Today there are about 270 kibbutzim across the country, and they still hold economic weight. Their factories and farms produce 9 percent of Israel’s overall industrial output, worth US$8 billion, and 40 percent of its agricultural output, worth more than US$1.7 billion.
The brainchild of eastern European socialist Zionists, the kibbutz quickly became a symbol of the pioneering and socialist ethos of the country’s early years. The first one was Degania, founded on the banks of the Sea of Galilee in October 1910.
Kibbutzniks built many of the settlements that defined and defended the country’s early borders. Many of Israel’s early political, military and business leaders came from kibbutzim, and the communes drew thousands of foreign volunteers.
The movement was unique in the annals of socialism because no other voluntary form of collectivism attracted so many devotees.
Their socialist and Zionist ideology was based on the principle of shared agrarian labor, shared income, shared meals and shared housing for children. Even individual life decisions — like a choice for university studies — could be subject to a vote.
However, over the years the idea lost its utopian communal gloss, mirroring Israel’s shift to an industrialized free market and an emphasis on individual goals. Thousands of younger members decamped to cities in the 1980s, chafing at the restrictions of kibbutz life.
Meanwhile, the kibbutz’s political patron, the Labor Party, lost the political and economic hegemony that guaranteed the collectives favored treatment.
Kibbutzim groaned under billions of dollars of debt that burgeoned during hyperinflation in the 1980s, driving some to the brink of bankruptcy and forcing most to jettison parts of the communal life.
Still, some kibbutzim are thriving financially, and about 15 still follow the full traditional communal model, according to the kibbutz movement.
Essilor, the French ophthalmic optical products maker, recently paid US$130 million to buy 50 percent of the optics business at one Galilee kibbutz, Shamir.
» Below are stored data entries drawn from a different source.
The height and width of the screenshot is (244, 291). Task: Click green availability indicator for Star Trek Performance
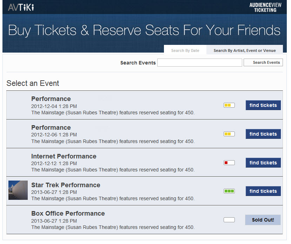(x=229, y=191)
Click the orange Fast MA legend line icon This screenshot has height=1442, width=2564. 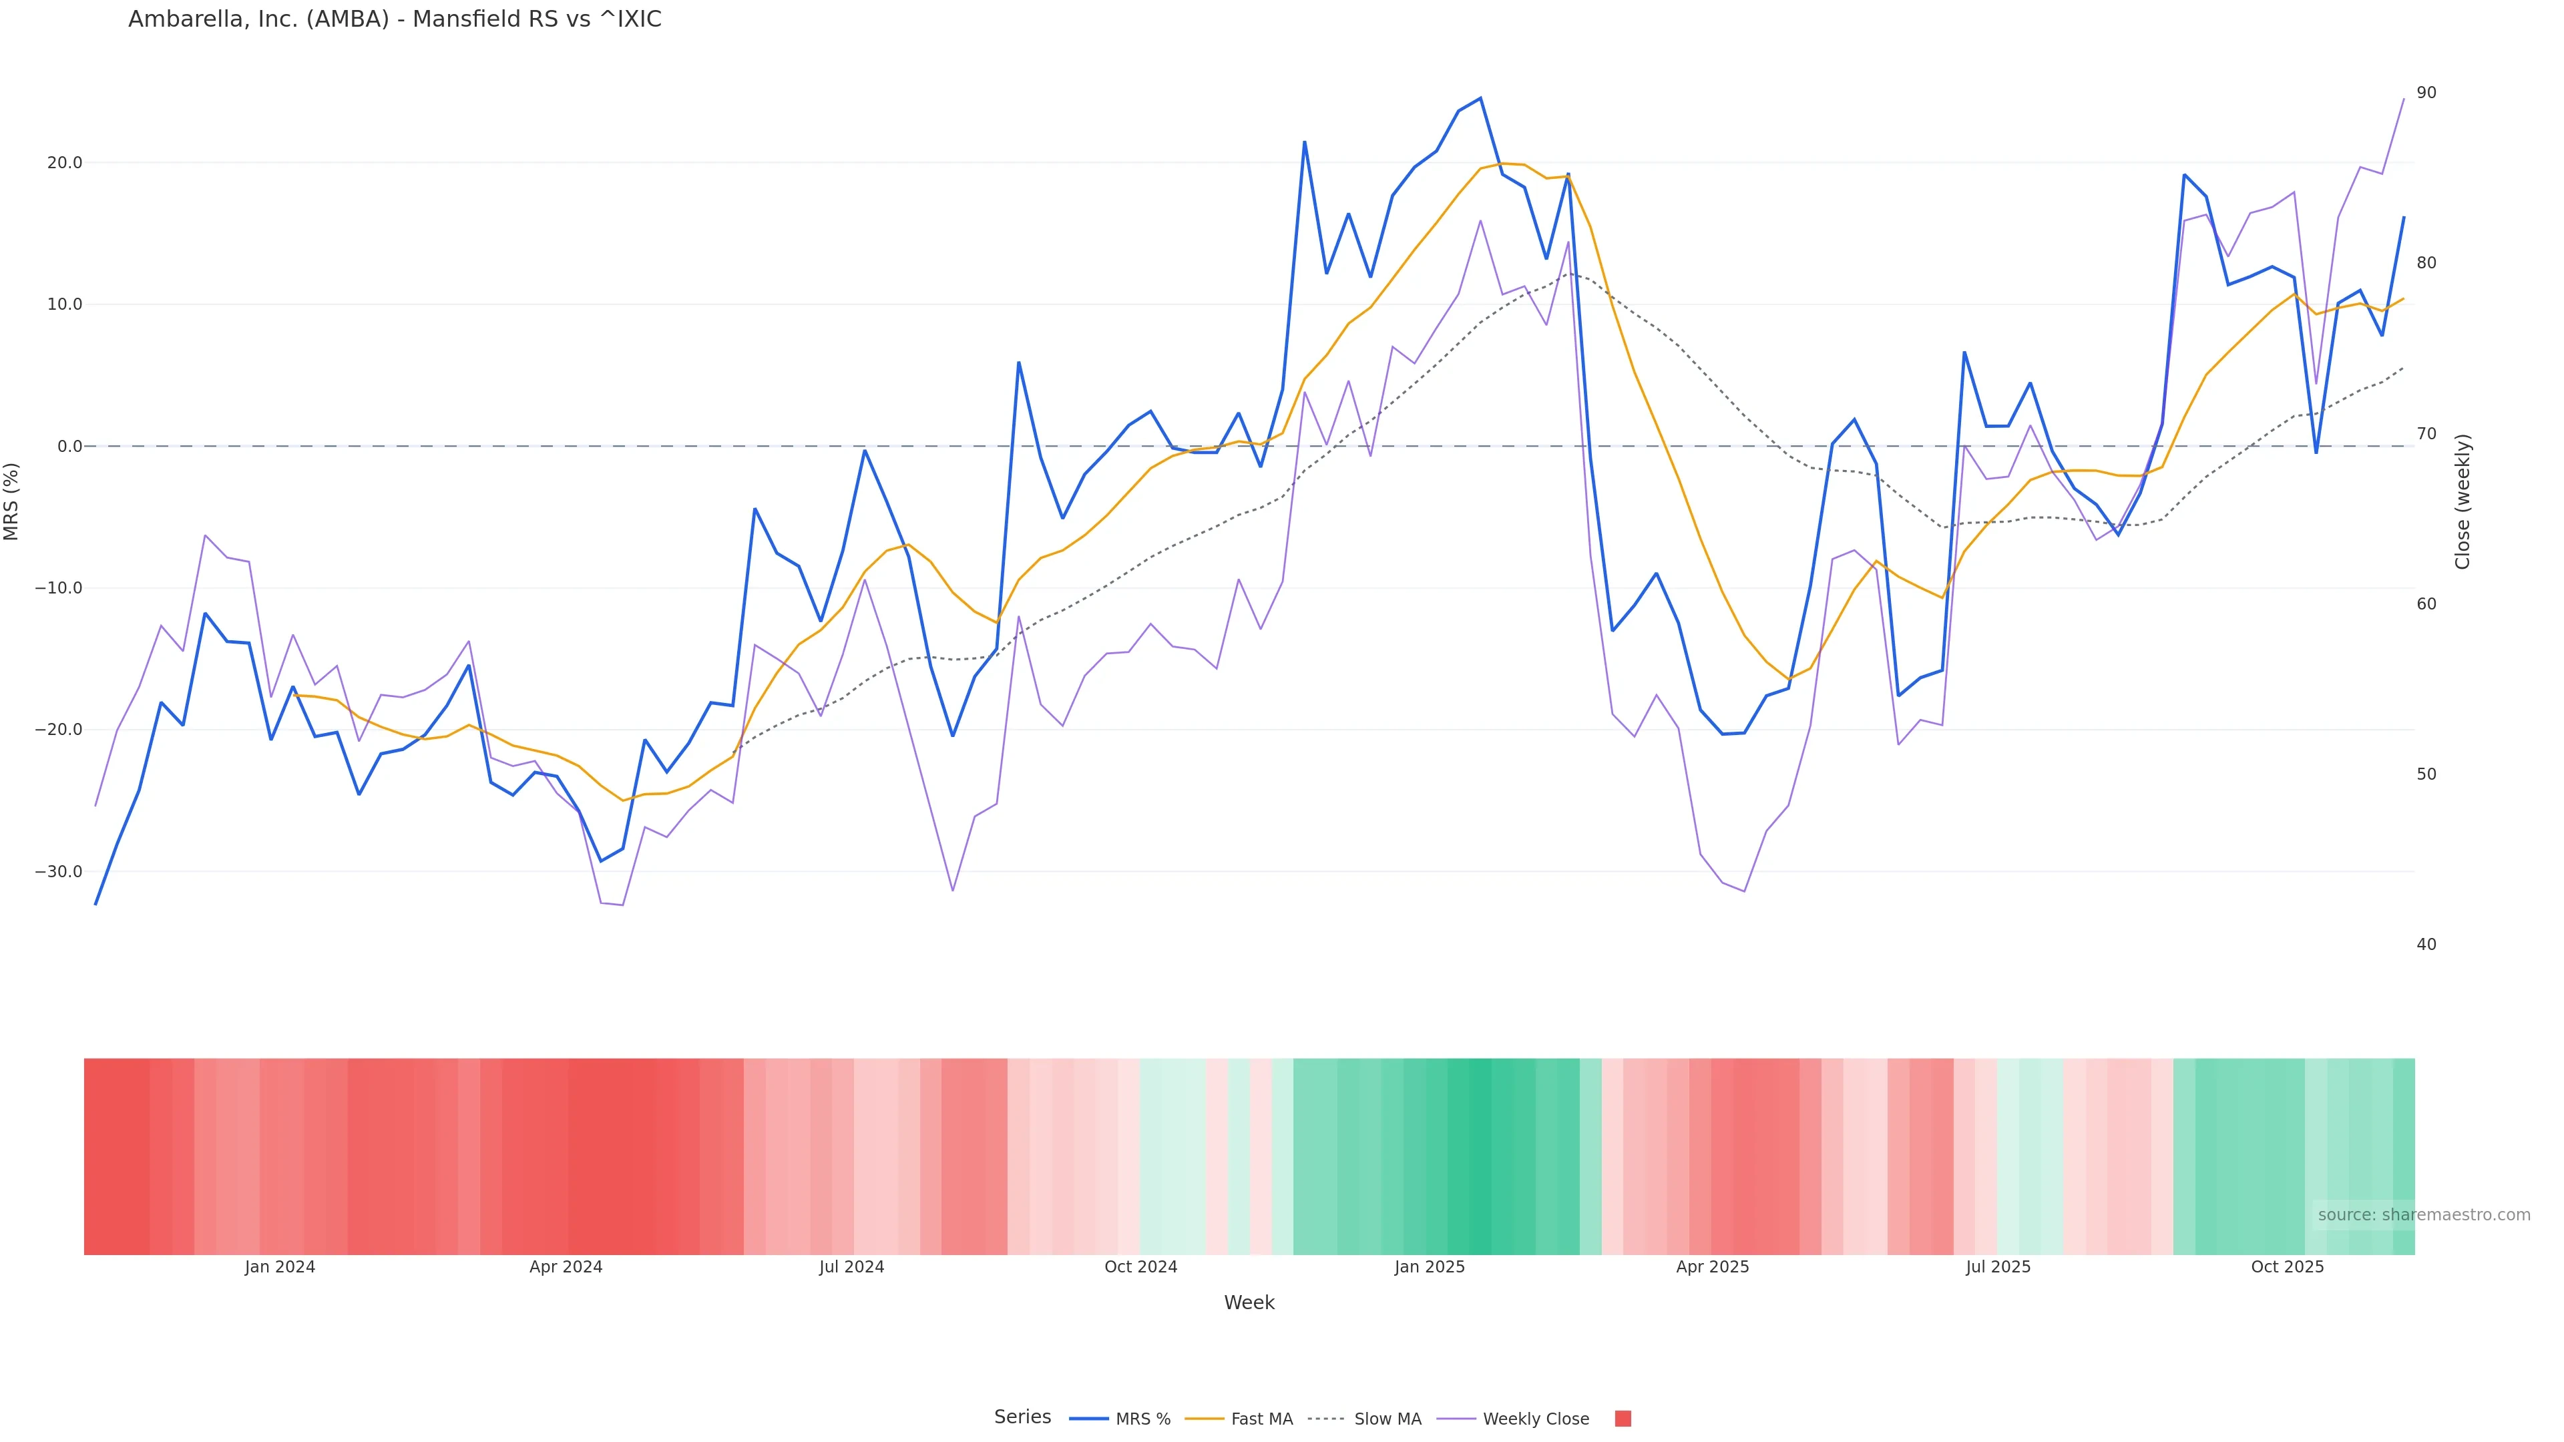(1204, 1419)
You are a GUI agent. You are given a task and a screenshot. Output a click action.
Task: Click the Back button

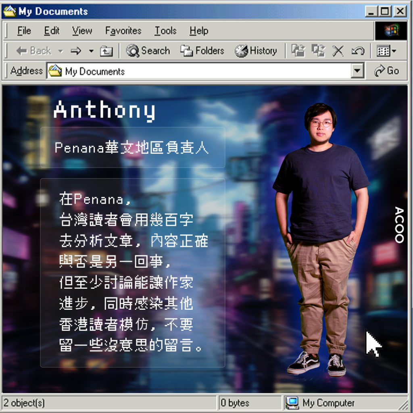point(34,51)
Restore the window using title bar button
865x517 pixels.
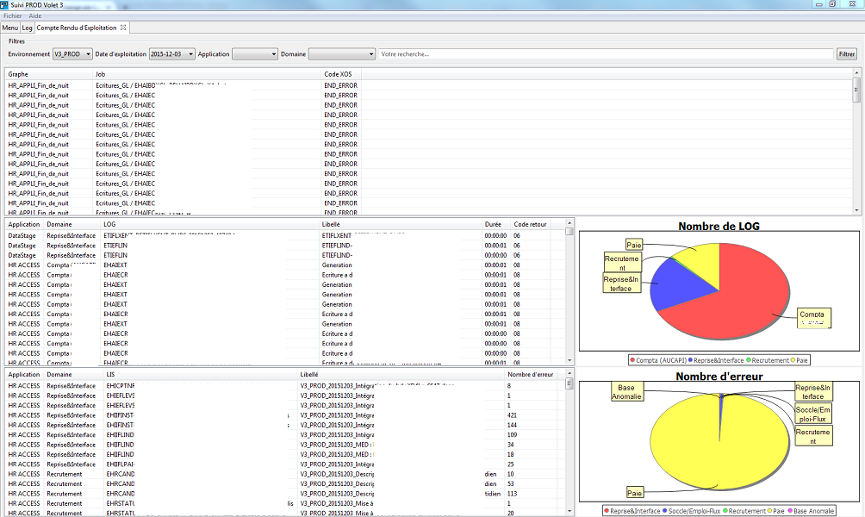(x=832, y=4)
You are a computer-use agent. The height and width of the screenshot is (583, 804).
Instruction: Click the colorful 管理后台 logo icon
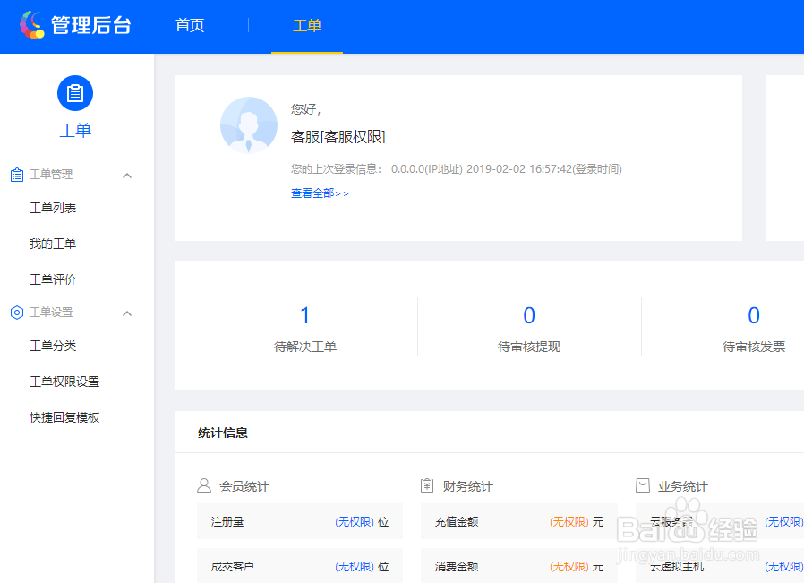33,24
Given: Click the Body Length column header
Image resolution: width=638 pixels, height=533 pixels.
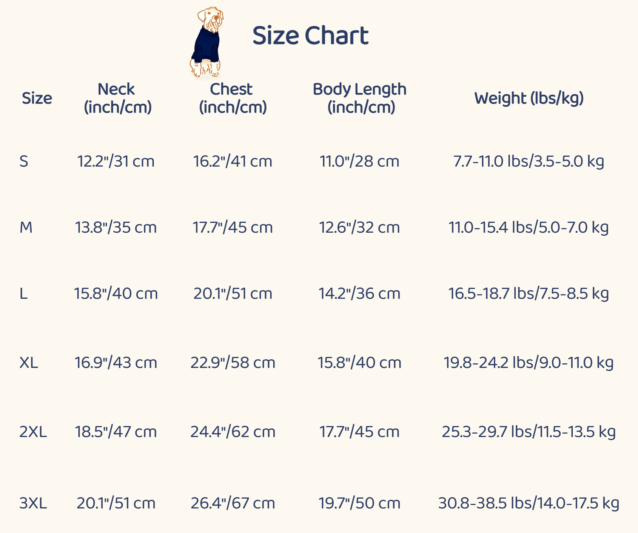Looking at the screenshot, I should click(x=360, y=98).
The NASDAQ-listed Shamir Optical Industry reported revenues of US$142 million last year.
In another kibbutz, Sasa, on the Israel-Lebanon border, the Plasan armored vehicle factory has won contracts worth hundreds of millions of dollars from the US military since the Iraq war began in 2003.
Zohar Shpak spent his early years on a kibbutz, but when he moved to another one with his wife and three children six years ago he had no interest in becoming a member.
Today, the family lives in a neighborhood of 42 homes built — like the planned expansion at Hulda — for non-members on Kibbutz Kfar Aza, near the Gaza Strip. Their kids go to the kibbutz school, the family shops on the kibbutz and socializes with kibbutzniks, but the lines are drawn.
“We’re inside the kibbutz, but have our own lives,” Shpak said. “I am not built to be so communal.”